What is acute angle-closure glaucoma ?
Acute angle-closure glaucoma
Chronic open-angle glaucoma is characterized by its chronic, insidious nature, absence of pain and paucity of symptoms. This type of glaucoma, acute angle-closure glaucoma, is very different and in many respects the opposite: it is an acute, often extremely painful disease with a lot of symptoms: redness of the eye, pain, headache, sometimes vomiting and rapid deterioration of vision. The intraocular pressure goes up very rapidly, within hours, to reach very high values because the root of the iris sticks to the cornea blocking completely the drainage structures in the angle (hence the term acute angle-closure glaucoma): the evacuation of intraocular fluid is abruptly and completely blocked. Acute angle-closure glaucoma often starts in the evening or at night. The excruciating pain and the rapid vision loss often orient the patient to the emergency department. Prompt diagnosis and adequate treatment are mandatory to avoid serious and permanent loss of vision. Prevention for this type of glaucoma is possible. The ophthalmologist is often able to identify the anatomic factors that predispose to this type of glaucoma. If you are at risk, a simple preventive laser procedure may lessen the risk of developing angle-closure glaucoma.

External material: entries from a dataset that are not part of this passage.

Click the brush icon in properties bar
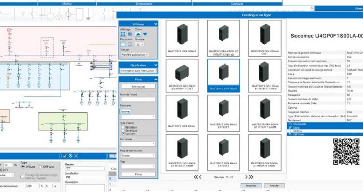The width and height of the screenshot is (363, 192). click(65, 156)
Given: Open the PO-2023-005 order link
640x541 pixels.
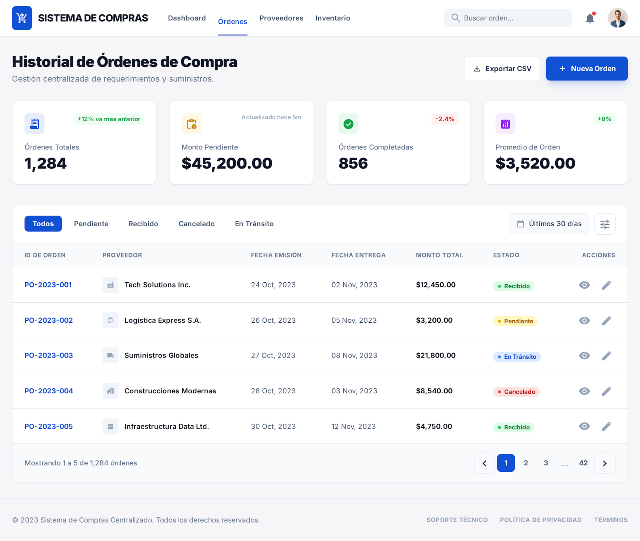Looking at the screenshot, I should pyautogui.click(x=49, y=426).
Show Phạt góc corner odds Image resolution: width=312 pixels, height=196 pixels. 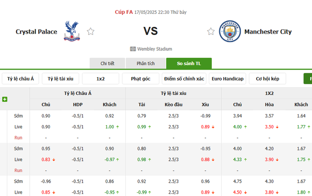tap(141, 79)
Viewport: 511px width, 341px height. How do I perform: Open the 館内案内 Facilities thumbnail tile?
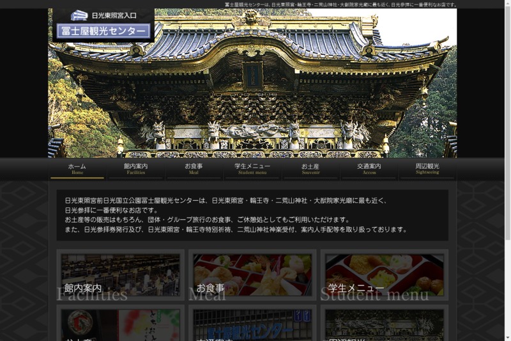pyautogui.click(x=120, y=275)
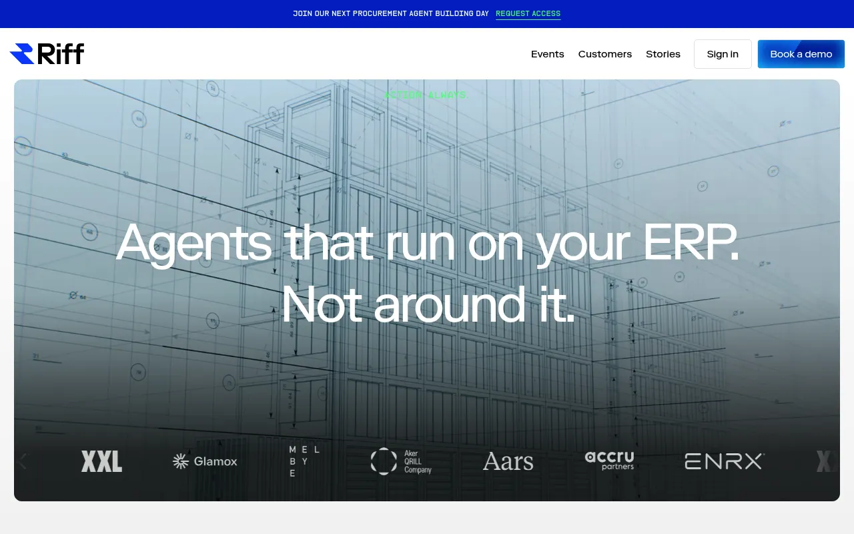854x534 pixels.
Task: Open the Events menu item
Action: pyautogui.click(x=548, y=54)
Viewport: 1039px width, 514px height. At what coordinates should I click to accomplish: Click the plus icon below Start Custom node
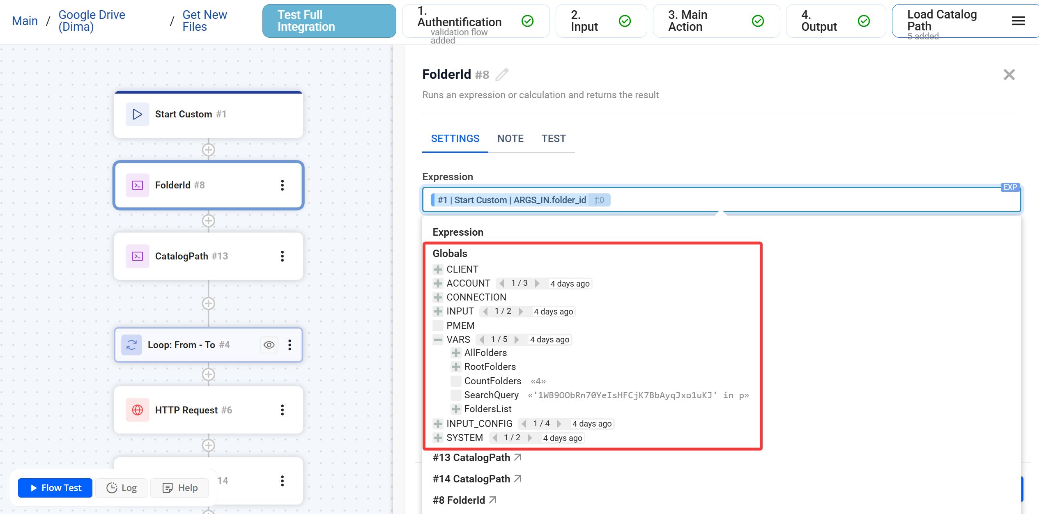(x=209, y=150)
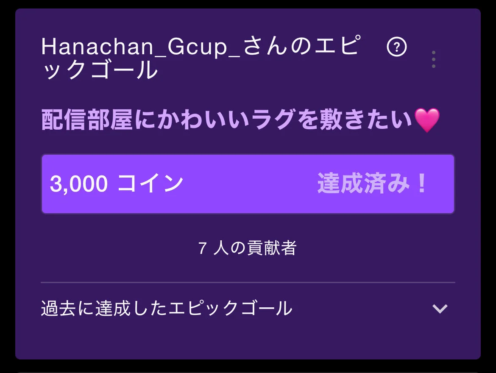Click the ラグを敷きたい part of goal title

coord(332,120)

Acute angle-closure glaucoma is more prevalent in women, in far-sighted patients and in patients with advanced cataract (opacification and swelling of the lens). It is also good to know that the intake of certain drugs may provoke an attack of acute angle-closure glaucoma. You can read this warning on the package insert of many drugs, especially those against common cold, diarrhoea, depression and Parkinson’s disease. Almost all these drugs have a pupil widening effect which may trigger acute angle-closure glaucoma. It is important to realize that these drugs have no influence at all on chronic open-angle glaucoma.